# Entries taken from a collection
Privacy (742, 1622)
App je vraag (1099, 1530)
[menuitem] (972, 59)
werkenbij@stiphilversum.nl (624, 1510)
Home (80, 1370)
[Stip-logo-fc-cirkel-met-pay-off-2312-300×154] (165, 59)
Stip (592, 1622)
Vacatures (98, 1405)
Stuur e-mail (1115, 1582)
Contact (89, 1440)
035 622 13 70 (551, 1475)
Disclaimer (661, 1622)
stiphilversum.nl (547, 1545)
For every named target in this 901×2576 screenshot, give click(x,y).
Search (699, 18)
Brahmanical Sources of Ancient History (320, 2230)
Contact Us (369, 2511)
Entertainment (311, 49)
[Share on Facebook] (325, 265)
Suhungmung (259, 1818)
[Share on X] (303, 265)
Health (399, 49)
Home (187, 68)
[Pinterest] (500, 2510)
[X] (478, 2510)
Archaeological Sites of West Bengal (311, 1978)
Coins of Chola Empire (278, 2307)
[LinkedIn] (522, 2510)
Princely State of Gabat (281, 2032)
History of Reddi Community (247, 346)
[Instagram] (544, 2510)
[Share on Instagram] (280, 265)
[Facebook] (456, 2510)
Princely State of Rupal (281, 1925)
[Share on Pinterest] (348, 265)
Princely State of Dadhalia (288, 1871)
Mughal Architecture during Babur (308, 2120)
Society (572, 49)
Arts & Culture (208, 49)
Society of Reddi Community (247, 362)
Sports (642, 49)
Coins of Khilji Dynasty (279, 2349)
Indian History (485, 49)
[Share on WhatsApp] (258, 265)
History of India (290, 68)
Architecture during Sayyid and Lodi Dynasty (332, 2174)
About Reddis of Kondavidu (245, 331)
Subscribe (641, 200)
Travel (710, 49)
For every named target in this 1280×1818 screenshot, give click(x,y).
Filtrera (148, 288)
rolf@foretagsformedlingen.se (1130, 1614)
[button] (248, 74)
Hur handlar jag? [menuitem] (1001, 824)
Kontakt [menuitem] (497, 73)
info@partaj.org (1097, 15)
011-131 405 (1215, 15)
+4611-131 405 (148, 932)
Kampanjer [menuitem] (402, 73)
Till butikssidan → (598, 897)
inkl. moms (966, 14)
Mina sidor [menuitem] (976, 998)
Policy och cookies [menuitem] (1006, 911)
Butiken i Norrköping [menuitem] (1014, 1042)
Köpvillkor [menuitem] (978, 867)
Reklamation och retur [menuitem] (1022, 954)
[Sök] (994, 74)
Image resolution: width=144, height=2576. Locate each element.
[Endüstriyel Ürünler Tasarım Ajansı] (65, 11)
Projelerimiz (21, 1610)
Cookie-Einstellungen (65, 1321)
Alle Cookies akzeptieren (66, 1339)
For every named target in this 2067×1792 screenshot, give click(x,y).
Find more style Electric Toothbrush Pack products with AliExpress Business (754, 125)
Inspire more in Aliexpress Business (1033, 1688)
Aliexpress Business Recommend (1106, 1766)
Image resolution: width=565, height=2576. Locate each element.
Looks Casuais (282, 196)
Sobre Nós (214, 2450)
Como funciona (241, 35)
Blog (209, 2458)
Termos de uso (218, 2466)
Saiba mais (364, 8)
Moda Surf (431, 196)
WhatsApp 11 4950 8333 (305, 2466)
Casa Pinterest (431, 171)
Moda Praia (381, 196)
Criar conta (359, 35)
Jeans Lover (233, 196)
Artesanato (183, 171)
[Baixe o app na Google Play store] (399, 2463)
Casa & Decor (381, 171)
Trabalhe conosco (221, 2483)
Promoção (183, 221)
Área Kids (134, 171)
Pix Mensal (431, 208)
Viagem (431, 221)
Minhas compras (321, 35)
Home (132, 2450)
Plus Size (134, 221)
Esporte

# Directions for this task
Locate "Trabalhe conosco (221, 2483)" in the data above. Then repeat, exactly, its line and each line after it through the last, adding nothing.

# Solution
Trabalhe conosco (221, 2483)
Promoção (183, 221)
Área Kids (134, 171)
Pix Mensal (431, 208)
Viagem (431, 221)
Minhas compras (321, 35)
Home (132, 2450)
Plus Size (134, 221)
Esporte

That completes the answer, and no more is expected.